#### What this task involves:
Print the lines below from the line with "Investment (159, 2089)" to the line with "A propos de Wine Brother (187, 1970)" exactly, keeping both ends, and print no pictures.

#### Study material:
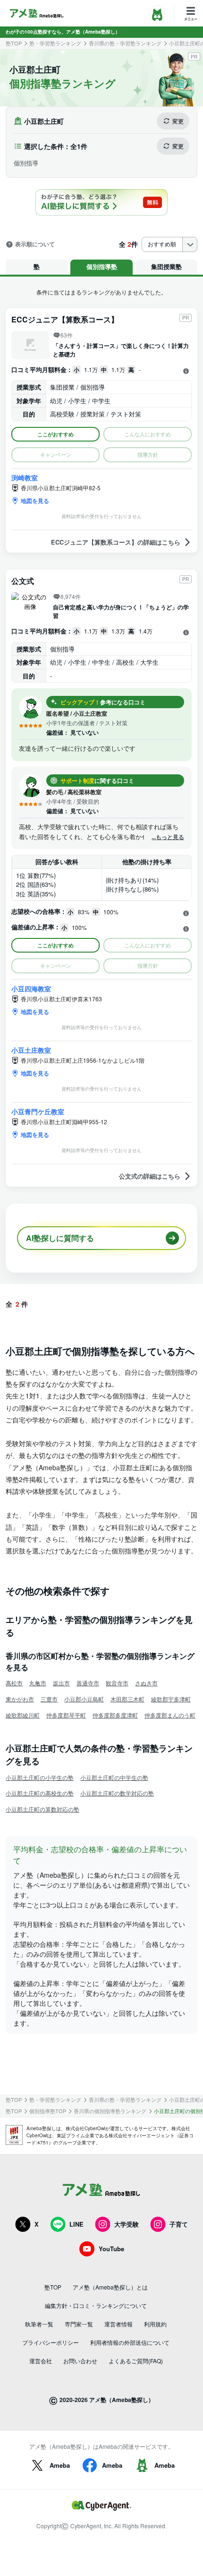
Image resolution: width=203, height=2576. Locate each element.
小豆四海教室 (31, 988)
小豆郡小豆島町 (84, 1699)
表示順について (35, 244)
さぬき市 (146, 1683)
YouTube (111, 2248)
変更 (178, 121)
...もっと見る (168, 837)
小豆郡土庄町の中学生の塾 (114, 1777)
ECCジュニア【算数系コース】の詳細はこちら (115, 542)
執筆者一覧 (39, 2324)
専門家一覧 (79, 2324)
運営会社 (40, 2361)
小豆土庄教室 (31, 1050)
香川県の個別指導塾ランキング (110, 2111)
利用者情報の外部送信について (129, 2342)
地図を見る (35, 500)
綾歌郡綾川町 (23, 1715)
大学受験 (126, 2224)
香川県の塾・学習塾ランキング (125, 43)
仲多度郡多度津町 (115, 1715)
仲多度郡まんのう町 (169, 1715)
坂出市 (61, 1683)
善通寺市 (87, 1683)
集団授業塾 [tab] (166, 266)
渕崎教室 (24, 477)
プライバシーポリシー (50, 2342)
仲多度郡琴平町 (66, 1715)
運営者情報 (118, 2324)
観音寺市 (117, 1683)
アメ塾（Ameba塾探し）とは (110, 2287)
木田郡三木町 (127, 1699)
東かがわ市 (20, 1699)
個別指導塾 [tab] (101, 266)
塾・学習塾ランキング (55, 43)
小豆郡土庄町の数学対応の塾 (117, 1793)
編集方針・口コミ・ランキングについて (96, 2305)
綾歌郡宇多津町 (171, 1699)
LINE (76, 2224)
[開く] (186, 371)
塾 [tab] (37, 266)
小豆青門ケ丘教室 (37, 1111)
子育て (178, 2224)
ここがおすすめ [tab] (55, 434)
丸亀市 (37, 1683)
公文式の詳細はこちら (149, 1175)
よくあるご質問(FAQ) (136, 2361)
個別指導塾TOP (47, 2111)
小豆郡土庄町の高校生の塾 (40, 1793)
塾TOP (14, 43)
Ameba (60, 2465)
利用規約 (155, 2324)
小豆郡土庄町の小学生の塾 (40, 1777)
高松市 (14, 1683)
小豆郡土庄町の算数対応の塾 (42, 1809)
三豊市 (49, 1699)
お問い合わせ (80, 2361)
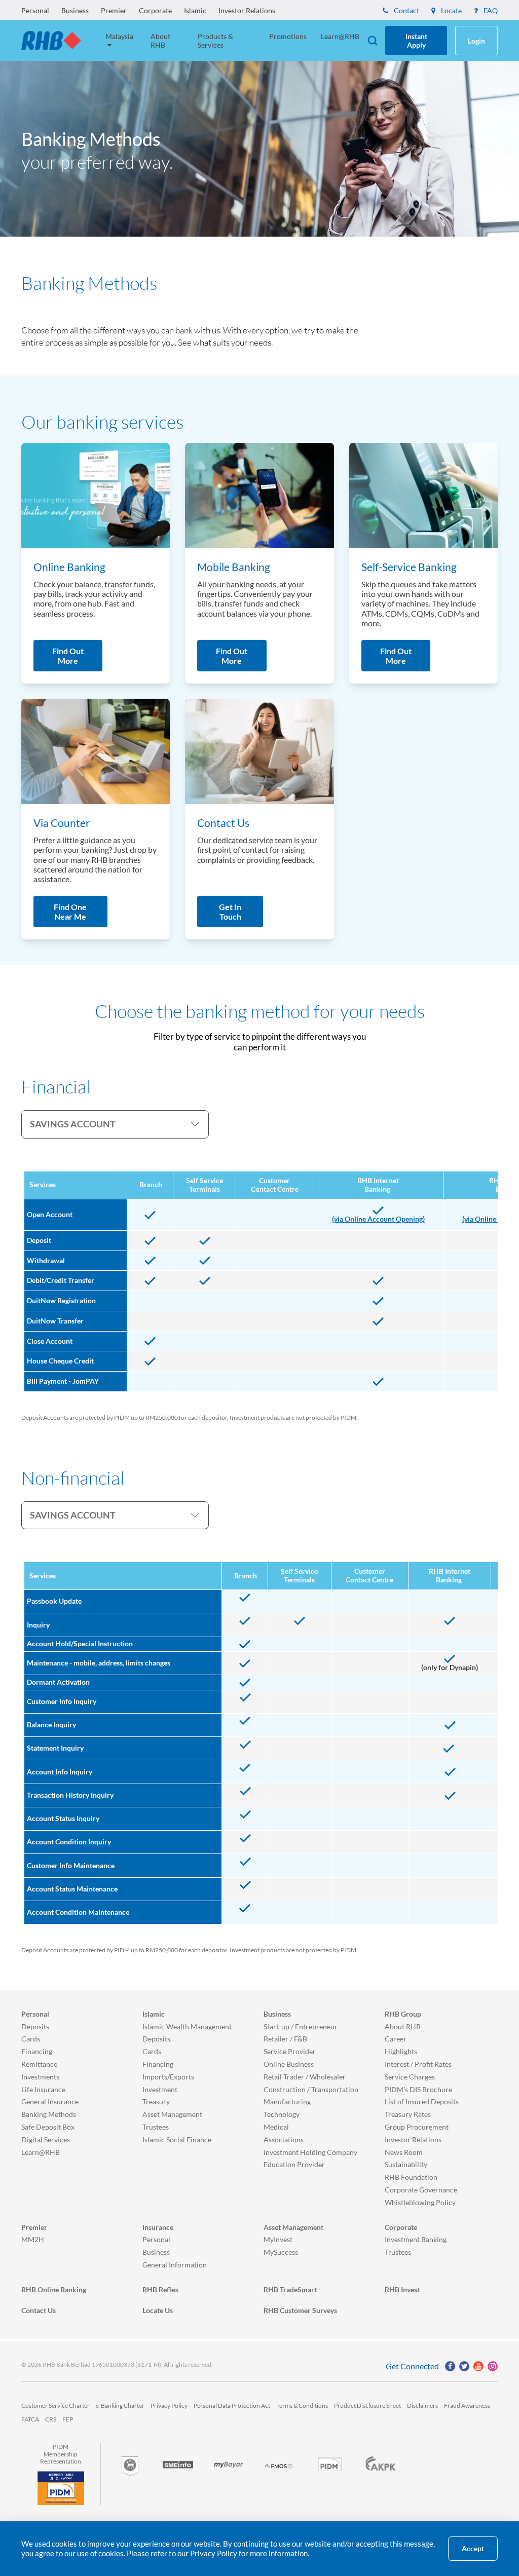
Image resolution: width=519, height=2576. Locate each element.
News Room (404, 2152)
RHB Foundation (411, 2177)
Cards (30, 2038)
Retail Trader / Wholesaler (305, 2076)
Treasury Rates (408, 2114)
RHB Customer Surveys (300, 2310)
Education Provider (294, 2164)
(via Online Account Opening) (378, 1219)
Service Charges (410, 2076)
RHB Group (403, 2014)
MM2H (32, 2239)
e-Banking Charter (120, 2405)
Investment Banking (416, 2239)
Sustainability (406, 2164)
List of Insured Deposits (422, 2101)
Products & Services (215, 41)
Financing (36, 2051)
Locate (450, 10)
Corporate (155, 10)
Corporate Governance (421, 2189)
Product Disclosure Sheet (367, 2405)
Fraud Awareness (467, 2405)
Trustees (155, 2127)
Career (395, 2038)
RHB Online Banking (53, 2289)
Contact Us (38, 2310)
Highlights (401, 2051)
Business (75, 10)
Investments (40, 2076)
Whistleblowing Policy (420, 2202)
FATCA (30, 2419)
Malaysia (119, 36)
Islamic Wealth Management (187, 2026)
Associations (284, 2139)
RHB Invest (402, 2289)
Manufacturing (287, 2101)
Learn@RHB (340, 36)
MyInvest (278, 2239)
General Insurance (50, 2101)
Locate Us (157, 2310)
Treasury (156, 2101)
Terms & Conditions (302, 2405)
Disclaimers (422, 2405)
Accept (473, 2549)
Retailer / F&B (285, 2038)
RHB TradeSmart (290, 2289)
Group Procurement (417, 2127)
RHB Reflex (160, 2289)
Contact (405, 10)
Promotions (288, 36)
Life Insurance (43, 2089)
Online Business (289, 2064)
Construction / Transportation (311, 2089)
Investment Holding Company (310, 2152)
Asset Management (172, 2114)
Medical (276, 2127)
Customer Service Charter (55, 2405)
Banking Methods (48, 2114)
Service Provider (290, 2051)
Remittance (39, 2064)
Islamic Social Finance (176, 2139)
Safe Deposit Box (48, 2127)
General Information (174, 2264)
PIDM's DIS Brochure (418, 2089)
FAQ (490, 10)
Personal (35, 10)
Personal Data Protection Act (232, 2405)
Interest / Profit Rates (418, 2064)
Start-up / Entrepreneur (301, 2026)
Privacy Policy (169, 2405)
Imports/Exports (168, 2076)
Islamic (195, 10)
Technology (282, 2114)
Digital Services (45, 2139)
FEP (67, 2419)
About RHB (160, 41)
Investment (159, 2089)
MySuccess (281, 2252)
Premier (114, 10)
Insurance (157, 2227)
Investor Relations (246, 10)
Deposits (35, 2026)
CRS (50, 2419)
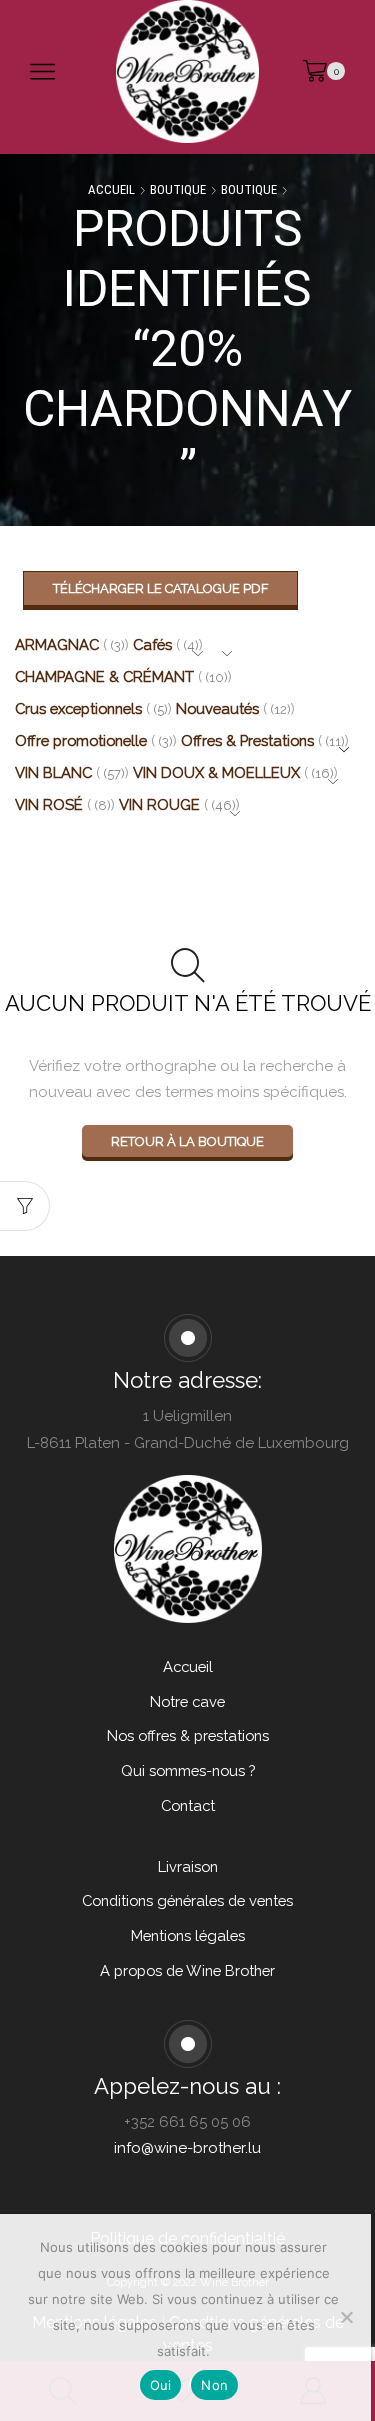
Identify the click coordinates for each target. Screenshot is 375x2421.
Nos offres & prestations (188, 1735)
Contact (188, 1805)
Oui (161, 2385)
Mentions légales (188, 1935)
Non (214, 2385)
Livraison (188, 1866)
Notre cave (187, 1701)
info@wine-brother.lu (187, 2148)
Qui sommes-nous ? (188, 1770)
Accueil (111, 189)
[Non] (346, 2317)
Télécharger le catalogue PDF (161, 588)
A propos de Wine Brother (187, 1970)
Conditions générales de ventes (187, 1900)
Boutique (178, 189)
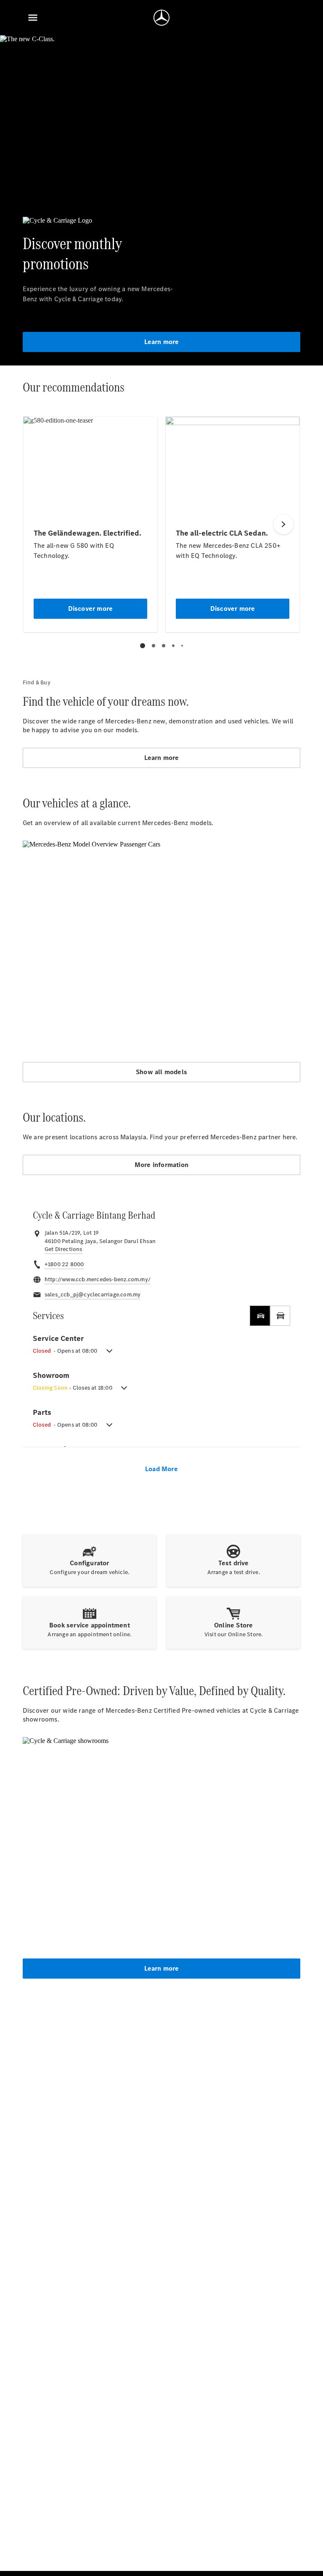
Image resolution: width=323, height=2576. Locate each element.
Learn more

#### Solution for this exercise:
Investment (159, 2089)
MySuccess (281, 2252)
Premier (114, 10)
Insurance (157, 2227)
Investor Relations (246, 10)
Deposits (35, 2026)
CRS (50, 2419)
Identify the click coordinates for each target. Screenshot is 375x2421.
Nos offres & prestations (188, 1735)
Contact (188, 1805)
Oui (161, 2385)
Mentions légales (188, 1935)
Non (214, 2385)
Livraison (188, 1866)
Notre cave (187, 1701)
info@wine-brother.lu (187, 2148)
Qui sommes-nous ? (188, 1770)
Accueil (111, 189)
[Non] (346, 2317)
Télécharger le catalogue PDF (161, 588)
A propos de Wine Brother (187, 1970)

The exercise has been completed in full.